Mostly from World War 2, the land’s defences
are concrete reinforced with rusting iron.
The boat slides down the slip-way with loud shrieks
as the metal-bound keel strikes stray pebbles.
The boat is sea-worthy, the prow lifts, timbers
grind out the subdued groans of seasoned wood,
the land is porous and erosible,
but the sea makes us free of its wet furlongs,
and we head for the exquisite pencil-line
out there without choosing a destination:
this must be a round-trip
to test the engine.
Desire is opposed to desire: land to sea.
Have you noticed, the sea has no defence?
Clearly, the land does not attack the sea –
the fear’s the other way, points the other way,
the dread of the sea swells the imagination.
But I’m glad to live in a sea-regarding place.
Our town looks out, looks out all the time
at that impoverished eternity
that shilly-shallying monopoly –
and we’ll use it, we’ll find a use for it!
Old people, when they have no foothold here,
may take the ocean option, the wild card.

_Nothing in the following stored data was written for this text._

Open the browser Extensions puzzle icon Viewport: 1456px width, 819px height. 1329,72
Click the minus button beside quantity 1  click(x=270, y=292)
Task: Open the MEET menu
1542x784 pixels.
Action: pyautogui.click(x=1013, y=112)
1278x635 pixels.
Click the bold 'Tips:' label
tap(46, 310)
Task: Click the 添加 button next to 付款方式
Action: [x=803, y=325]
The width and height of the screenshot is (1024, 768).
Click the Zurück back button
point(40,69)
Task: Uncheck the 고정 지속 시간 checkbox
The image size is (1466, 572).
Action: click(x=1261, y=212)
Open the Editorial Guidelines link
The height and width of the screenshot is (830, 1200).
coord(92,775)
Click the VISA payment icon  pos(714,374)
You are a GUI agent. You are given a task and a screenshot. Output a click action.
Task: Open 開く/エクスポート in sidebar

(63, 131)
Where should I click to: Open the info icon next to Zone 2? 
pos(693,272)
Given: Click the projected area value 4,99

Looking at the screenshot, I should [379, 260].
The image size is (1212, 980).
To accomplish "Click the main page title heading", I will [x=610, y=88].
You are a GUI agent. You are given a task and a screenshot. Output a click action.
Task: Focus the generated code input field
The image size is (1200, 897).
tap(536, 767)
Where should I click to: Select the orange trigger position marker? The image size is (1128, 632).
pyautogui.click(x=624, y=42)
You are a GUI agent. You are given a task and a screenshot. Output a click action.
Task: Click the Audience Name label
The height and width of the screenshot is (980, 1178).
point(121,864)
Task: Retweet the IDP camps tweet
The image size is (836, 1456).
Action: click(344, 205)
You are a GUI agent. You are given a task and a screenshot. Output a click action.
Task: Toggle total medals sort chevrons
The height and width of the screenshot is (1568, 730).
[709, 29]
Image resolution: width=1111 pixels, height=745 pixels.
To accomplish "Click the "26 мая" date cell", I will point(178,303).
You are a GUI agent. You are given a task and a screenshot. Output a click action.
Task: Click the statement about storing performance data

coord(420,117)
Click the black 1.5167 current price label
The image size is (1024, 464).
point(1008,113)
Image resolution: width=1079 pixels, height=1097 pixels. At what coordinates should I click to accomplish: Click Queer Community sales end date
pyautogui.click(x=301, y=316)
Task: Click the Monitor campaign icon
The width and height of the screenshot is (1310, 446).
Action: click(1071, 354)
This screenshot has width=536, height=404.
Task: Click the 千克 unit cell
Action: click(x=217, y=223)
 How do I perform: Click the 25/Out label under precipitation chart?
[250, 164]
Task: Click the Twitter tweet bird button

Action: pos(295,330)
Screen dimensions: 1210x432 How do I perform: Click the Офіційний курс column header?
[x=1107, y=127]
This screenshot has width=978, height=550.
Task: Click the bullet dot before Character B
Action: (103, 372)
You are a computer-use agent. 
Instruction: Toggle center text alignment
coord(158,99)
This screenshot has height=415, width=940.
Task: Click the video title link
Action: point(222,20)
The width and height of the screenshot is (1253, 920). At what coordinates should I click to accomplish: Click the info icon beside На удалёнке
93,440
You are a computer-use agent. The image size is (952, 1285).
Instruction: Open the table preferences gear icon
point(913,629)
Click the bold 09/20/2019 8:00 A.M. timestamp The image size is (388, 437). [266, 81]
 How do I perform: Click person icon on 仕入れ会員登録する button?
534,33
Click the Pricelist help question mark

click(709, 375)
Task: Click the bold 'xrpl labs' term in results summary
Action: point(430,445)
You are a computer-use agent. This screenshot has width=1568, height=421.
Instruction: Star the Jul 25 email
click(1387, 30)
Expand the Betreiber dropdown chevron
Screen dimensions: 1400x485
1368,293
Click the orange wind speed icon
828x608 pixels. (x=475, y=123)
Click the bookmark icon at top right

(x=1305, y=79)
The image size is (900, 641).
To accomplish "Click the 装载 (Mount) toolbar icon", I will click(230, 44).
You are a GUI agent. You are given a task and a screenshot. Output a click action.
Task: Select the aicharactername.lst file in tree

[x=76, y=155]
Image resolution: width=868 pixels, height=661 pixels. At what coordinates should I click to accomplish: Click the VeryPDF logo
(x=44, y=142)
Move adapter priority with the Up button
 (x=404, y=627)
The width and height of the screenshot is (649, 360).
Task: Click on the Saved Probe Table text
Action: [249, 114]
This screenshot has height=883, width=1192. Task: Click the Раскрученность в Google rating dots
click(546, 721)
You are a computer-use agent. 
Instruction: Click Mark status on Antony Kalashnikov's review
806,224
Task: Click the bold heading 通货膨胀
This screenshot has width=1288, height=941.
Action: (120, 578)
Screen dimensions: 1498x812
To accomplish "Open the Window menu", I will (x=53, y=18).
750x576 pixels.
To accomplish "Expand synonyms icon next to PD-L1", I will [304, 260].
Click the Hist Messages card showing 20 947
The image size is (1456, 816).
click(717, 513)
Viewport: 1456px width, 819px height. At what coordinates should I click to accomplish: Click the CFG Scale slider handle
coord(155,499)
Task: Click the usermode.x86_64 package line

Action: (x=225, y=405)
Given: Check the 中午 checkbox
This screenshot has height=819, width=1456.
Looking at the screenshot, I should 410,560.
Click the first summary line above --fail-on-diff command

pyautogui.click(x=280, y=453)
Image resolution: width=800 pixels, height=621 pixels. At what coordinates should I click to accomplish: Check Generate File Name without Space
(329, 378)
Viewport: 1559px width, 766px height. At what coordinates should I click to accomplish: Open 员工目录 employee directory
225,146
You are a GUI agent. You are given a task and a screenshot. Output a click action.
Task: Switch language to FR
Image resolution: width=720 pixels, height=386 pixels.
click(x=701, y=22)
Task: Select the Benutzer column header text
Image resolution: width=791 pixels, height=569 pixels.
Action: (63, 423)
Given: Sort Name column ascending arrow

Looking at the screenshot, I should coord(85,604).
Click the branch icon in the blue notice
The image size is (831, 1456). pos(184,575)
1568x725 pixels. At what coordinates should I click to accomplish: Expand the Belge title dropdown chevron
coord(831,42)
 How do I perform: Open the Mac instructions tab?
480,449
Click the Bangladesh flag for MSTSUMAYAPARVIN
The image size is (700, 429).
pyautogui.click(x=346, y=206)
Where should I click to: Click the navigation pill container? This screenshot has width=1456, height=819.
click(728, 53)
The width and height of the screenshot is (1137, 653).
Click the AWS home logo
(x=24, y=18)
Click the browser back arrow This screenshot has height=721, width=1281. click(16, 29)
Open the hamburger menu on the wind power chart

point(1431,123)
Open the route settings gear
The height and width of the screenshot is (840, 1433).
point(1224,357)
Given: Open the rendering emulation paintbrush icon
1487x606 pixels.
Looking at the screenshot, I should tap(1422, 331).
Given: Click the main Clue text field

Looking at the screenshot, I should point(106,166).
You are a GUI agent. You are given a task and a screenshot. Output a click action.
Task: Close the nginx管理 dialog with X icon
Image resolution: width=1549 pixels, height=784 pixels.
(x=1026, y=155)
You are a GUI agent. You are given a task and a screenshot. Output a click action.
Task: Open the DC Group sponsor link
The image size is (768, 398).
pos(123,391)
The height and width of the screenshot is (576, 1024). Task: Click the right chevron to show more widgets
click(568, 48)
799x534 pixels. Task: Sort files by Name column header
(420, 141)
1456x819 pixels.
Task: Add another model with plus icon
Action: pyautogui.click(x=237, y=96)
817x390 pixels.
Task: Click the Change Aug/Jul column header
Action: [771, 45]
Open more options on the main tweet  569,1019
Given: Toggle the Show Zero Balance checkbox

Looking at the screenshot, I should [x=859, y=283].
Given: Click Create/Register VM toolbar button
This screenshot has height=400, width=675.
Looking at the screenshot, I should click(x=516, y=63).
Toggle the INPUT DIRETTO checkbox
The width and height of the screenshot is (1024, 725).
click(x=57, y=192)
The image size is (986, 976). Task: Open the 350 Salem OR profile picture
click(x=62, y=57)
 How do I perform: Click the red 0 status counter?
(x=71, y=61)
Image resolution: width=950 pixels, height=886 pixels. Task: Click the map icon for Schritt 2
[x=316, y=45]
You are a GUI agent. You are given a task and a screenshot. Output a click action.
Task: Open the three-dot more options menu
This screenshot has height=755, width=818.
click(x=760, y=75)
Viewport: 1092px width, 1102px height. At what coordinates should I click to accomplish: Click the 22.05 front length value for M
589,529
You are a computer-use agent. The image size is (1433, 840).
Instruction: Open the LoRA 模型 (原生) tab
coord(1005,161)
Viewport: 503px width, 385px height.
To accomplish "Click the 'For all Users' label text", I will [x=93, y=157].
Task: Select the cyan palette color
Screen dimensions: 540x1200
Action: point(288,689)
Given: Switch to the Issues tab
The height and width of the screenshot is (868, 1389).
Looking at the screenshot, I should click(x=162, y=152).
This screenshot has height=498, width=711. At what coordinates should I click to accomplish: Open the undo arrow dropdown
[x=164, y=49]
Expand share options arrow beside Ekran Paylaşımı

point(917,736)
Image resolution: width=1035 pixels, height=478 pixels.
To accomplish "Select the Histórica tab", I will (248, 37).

Let sailors sail where ever they like,
let them do what they like, because they love
Mister Lackland Ocean and they embrace
the waves’ antique monastic poverty –
a ceiling of cheap clouds, a dance-floor
for drowning in?
Anyone with a boat,
feel free to join our open sea! No towers
interrupt our sky, the edge is with us,
as clean a line as you and I ever saw…
And we will return later. This is just
a round trip to test the good boat’s engine.